By TPR Staff

Stephen Morris was part of something special for the Miami Hurricanes on Saturday, doing something better than the likes of Jim Kelly, Charlie Ward, Philip Rivers, Steve Fuller, Chris Weinke, Vinny Testaverde and Bernie Kosar while they were quarterbacks in the Atlantic Coast Conference or under center with the Miami Hurricanes. In a huge win for the Hurricanes against the North Carolina State Wolfpack, Morris set an ACC passing record by throwing for 566 yards.

The previous mark was held by former Wake Forest Demon Deacons quarterback, Rusty LaRue, who threw for 545 yards back in 1995. That feat also took place against the Wolfpack.

Unfortunately, due to increasingly embarrassing crowds for the Hurricanes, not nearly as many people were on hand to witness Morris’ record breaking performance. Attendance is becoming pathetic for the once proud Hurricanes. The swagger is gone, and has seemingly been replaced by suspensions.

It now appears as if ‘The U’ stands for underwhelming, at least in terms of fan support.

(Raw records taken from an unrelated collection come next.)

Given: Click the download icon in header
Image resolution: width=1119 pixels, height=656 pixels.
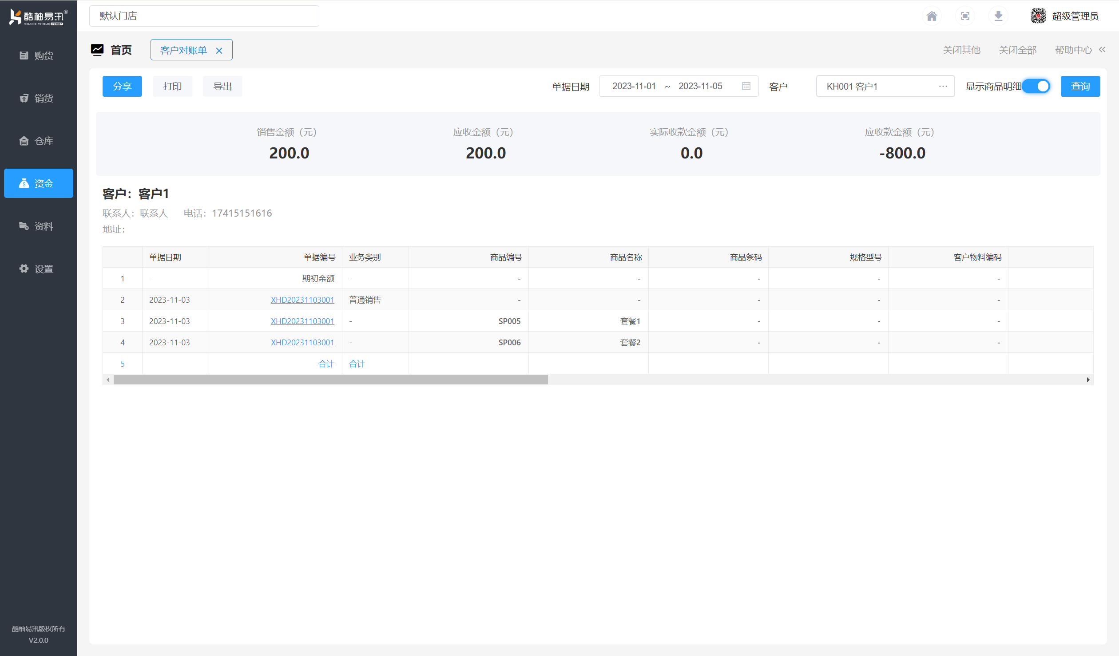Looking at the screenshot, I should pyautogui.click(x=998, y=16).
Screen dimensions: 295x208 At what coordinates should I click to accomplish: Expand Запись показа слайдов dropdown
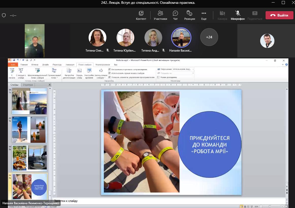101,73
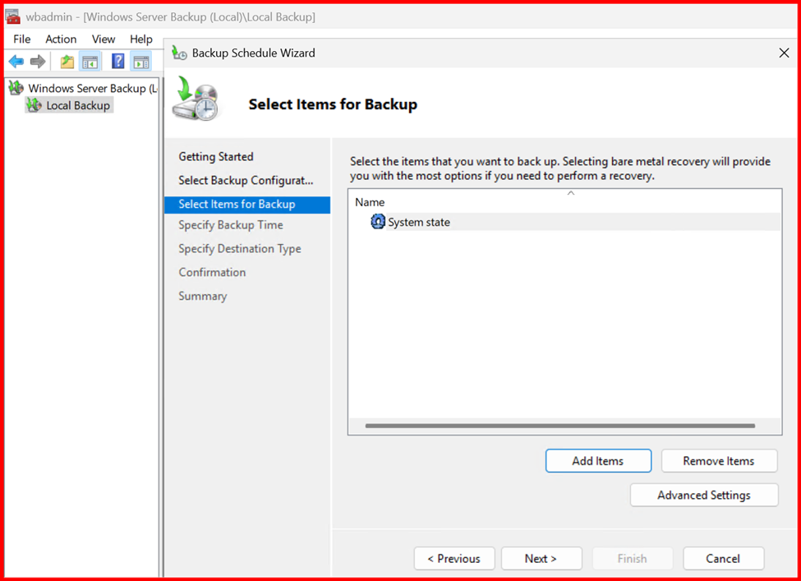Close the Backup Schedule Wizard dialog

(x=783, y=53)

But it stood for unbelievable when it comes to Morris’ performance on the field on Saturday. In a big conference win that helped Miami raise their record to 3-1 overall and 2-0 in ACC play, Morris completed 26 of 50 passes and tossed five touchdowns in the victory.

Morris broke the previous Hurricanes school record of 485 passing yards held by another former Heisman Trophy winning Miami quarterback, Gino Torretta.

Miami will take on the undefeated Notre Dame Fighting Irish next Saturday night at Soldier Field in Chicago in prime time. Attendance for that game will not be an issue, as it is a road sell out in what is being deemed as the “Shamrock Series.” But the attendance in Coral Gables is downright shameful.

Hurricanes head coach Al Golden says that one thing and one thing only will turn the poor numbers around.


“We’ve got to get back to being the type of team that Floridians and the Miami faithful are accustomed to,” Golden said. “Once we do that, the rest will take care of itself. We have a great stadium. They’ve played the World Series there. They’ve played Super Bowls there. They’ve played national championships there. The stadium is not the problem. We’ve got to take care of our business. We can’t make any excuses.

“The fans will come out… . The way you make (games) meaningful is you win, right?”

Beating Notre Dame next Saturday night could go a long way in helping increase attendance in Miami. That being said, it will be no easy task. The Irish were the No. 10 ranked team in the country entering a bye week this weekend.